Task objective
Restate the full set of records exactly, word for word.

────────────────────

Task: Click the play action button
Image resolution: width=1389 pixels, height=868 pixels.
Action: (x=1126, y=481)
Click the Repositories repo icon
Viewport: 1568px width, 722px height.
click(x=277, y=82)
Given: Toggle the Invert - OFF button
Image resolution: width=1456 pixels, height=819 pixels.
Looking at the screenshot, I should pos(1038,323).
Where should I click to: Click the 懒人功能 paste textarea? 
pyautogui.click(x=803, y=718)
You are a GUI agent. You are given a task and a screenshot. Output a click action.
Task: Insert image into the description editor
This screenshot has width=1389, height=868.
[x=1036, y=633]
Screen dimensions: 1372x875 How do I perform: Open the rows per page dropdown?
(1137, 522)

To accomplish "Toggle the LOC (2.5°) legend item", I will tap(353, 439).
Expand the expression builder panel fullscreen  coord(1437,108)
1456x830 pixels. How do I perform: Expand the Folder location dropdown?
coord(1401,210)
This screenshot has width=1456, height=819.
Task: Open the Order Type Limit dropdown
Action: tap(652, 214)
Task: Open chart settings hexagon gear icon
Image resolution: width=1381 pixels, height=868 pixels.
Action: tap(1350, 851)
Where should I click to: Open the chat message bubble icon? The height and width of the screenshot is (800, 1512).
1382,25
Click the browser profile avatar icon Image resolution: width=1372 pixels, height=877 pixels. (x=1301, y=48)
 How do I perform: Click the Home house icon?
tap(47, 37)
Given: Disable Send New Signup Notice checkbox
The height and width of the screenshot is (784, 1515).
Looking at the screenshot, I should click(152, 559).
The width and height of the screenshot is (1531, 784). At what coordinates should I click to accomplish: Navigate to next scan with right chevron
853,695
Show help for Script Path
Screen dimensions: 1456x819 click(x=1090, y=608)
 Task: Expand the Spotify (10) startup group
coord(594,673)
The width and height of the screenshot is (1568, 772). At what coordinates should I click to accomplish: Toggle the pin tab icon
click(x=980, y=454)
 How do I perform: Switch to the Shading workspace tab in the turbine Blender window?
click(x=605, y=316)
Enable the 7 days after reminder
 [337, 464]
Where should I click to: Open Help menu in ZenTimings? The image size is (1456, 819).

────────────────────

Answer for the task
Task: Click the play action button
Image resolution: width=1389 pixels, height=868 pixels.
Action: (x=1126, y=481)
Click the Repositories repo icon
Viewport: 1568px width, 722px height.
click(x=277, y=82)
Given: Toggle the Invert - OFF button
Image resolution: width=1456 pixels, height=819 pixels.
Looking at the screenshot, I should pos(1038,323).
Where should I click to: Click the 懒人功能 paste textarea? 
pyautogui.click(x=803, y=718)
You are a GUI agent. You are given a task and a screenshot. Output a click action.
Task: Insert image into the description editor
This screenshot has width=1389, height=868.
[x=1036, y=633]
Screen dimensions: 1372x875 How do I perform: Open the rows per page dropdown?
(1137, 522)

To accomplish "Toggle the LOC (2.5°) legend item", I will tap(353, 439).
Expand the expression builder panel fullscreen  coord(1437,108)
1456x830 pixels. How do I perform: Expand the Folder location dropdown?
coord(1401,210)
This screenshot has width=1456, height=819.
Task: Open the Order Type Limit dropdown
Action: tap(652, 214)
Task: Open chart settings hexagon gear icon
Image resolution: width=1381 pixels, height=868 pixels.
Action: tap(1350, 851)
Where should I click to: Open the chat message bubble icon? The height and width of the screenshot is (800, 1512).
1382,25
Click the browser profile avatar icon Image resolution: width=1372 pixels, height=877 pixels. (x=1301, y=48)
 How do I perform: Click the Home house icon?
tap(47, 37)
Given: Disable Send New Signup Notice checkbox
The height and width of the screenshot is (784, 1515).
Looking at the screenshot, I should click(152, 559).
The width and height of the screenshot is (1531, 784). At what coordinates should I click to accomplish: Navigate to next scan with right chevron
853,695
Show help for Script Path
Screen dimensions: 1456x819 click(x=1090, y=608)
 Task: Expand the Spotify (10) startup group
coord(594,673)
The width and height of the screenshot is (1568, 772). At what coordinates should I click to accomplish: Toggle the pin tab icon
click(x=980, y=454)
 How do I perform: Switch to the Shading workspace tab in the turbine Blender window?
click(x=605, y=316)
Enable the 7 days after reminder
 [337, 464]
Where should I click to: Open Help menu in ZenTimings? The image size is (1456, 819).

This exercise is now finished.